Comment by mid-level Monday, Mar 18, 13 @ 2:11 pm
It seems that defined benefit pension plans will eventually be a benefit of the past.
The U.S. auto making industry required a federal bailout in order to overcome the burden of these types of legacy costs.
Retiring a worker at fifty years of age always seems now to have been a mistake, yet the actuaries were telling government officials those early retirements made business sense.
It is a sad day, but the truth is that the markets drive capitalism and the market and its consumers are unwilling or unable to pay for these large legacy costs.
Comment by Endangered Moderate Species Monday, Mar 18, 13 @ 2:11 pm
For what its worth, in the late 1990s, various state pension groups, including SERS, SURS, and TRS, sued the State for under-funding the pension systems. But the Illinois Supreme Court ruled that the pension protection clause of the state constitution was intended to create a contractual right to benefits, without freezing the politically sensitive area of pension financing and, thus, the beneficiaries had no cause of action for the state’s alleged failure to meet its funding obligations.
695 N.E.2d 374
In other words, the pension benefits cannot be impaired or diminished, but the Courts can’t force the General Assembly to put in the proper amount of money.
Comment by Joe M Monday, Mar 18, 13 @ 2:51 pm
Rich, I’ll concede the point on the word “feature.” It’s your blog lol.
Thanks to Charlie Wheeler for the institutional perspective and reminder of another important “feature” of the 1994 funding law.
Comment by Arthur Andersen Monday, Mar 18, 13 @ 4:11 pm
Pathetic misrepresentation by the Newspaper. Surely the problem did not begin in 1994 and it’s wrong to even remotely place the bulk of the blame on former Gov. Edgar. But with that said, 19 years later, is this really worth nit-picking over or are Republicans seeming a bit hypersensitive to even the slightest criticism against a past GOP Administration which I’m quite sure Illinois History has and will recognize as decent and respectable on the whole?!

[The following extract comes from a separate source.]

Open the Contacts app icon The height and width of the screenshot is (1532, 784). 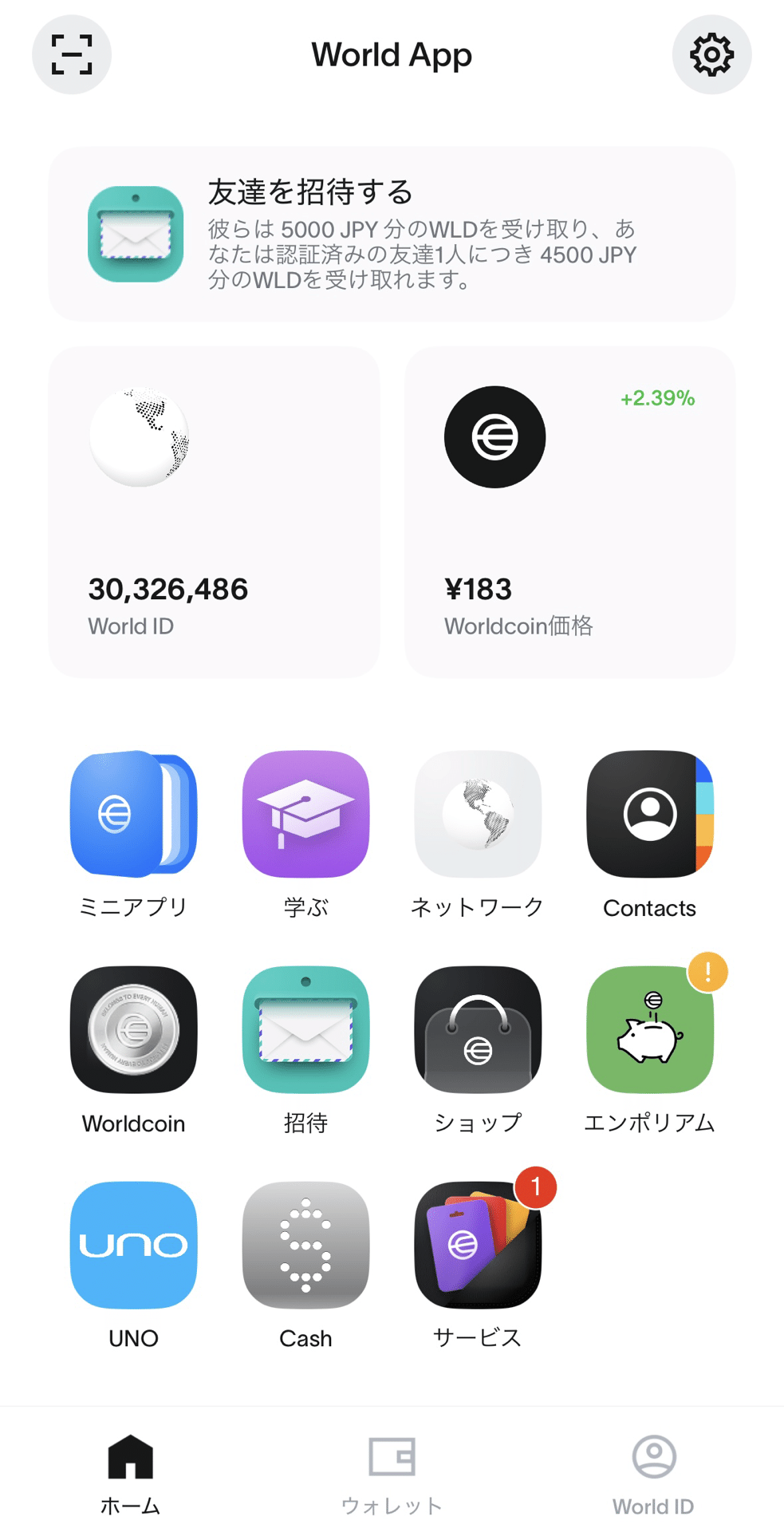(x=650, y=815)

Comment by Just The Way It Is One Monday, Mar 18, 13 @ 5:29 pm
the markets drive capitalism and the market and its consumers are unwilling or unable to pay for these large legacy costs.
The auto workers didn’t have a constitutional guarantee of their pension benefits, and they still got paid. In the case of state pensioners, the business case for the early retirements was that the higher pension costs would be offset by the lower salaries paid to the entry level workers that would replace their spot on the payroll. If the state followed an actuarially sound plan and hired and paid accordingly, and put the pension money where it was supposed to go, I surmise that the current situation would be less stressful.
Comment by Six Degrees of Separation Monday, Mar 18, 13 @ 7:00 pm
I hear younger folks say there will be no social security and no pensions. Are they planning to work until they die at 90? Or are they saving 15 percent of their income and properly investing it so they can retire at 65 -70? So far that has not been happening.
Has anyone looked at how much the state paid in since 1994 that was not from the bond issueds?
I will if I get a chance.
Too bad there was not more investment into the pension fund by the state in the 1990s before the first tech bubble and during some of the dips. I would like to see if the state was buying securities and bonds when the prices were low.
Comment by Lost in the Weeds Monday, Mar 18, 13 @ 7:17 pm
Old Milwaukee- for the record, AFSCME did not support the pension holiday. It was another example of the decision-makers in Springfield refusing to raise the revenue to avoid cuts to important programs.
Instead they followed the historical path of borrowing from the pension funds whose annuitants are being asked to pay for the politicians shortsightedness.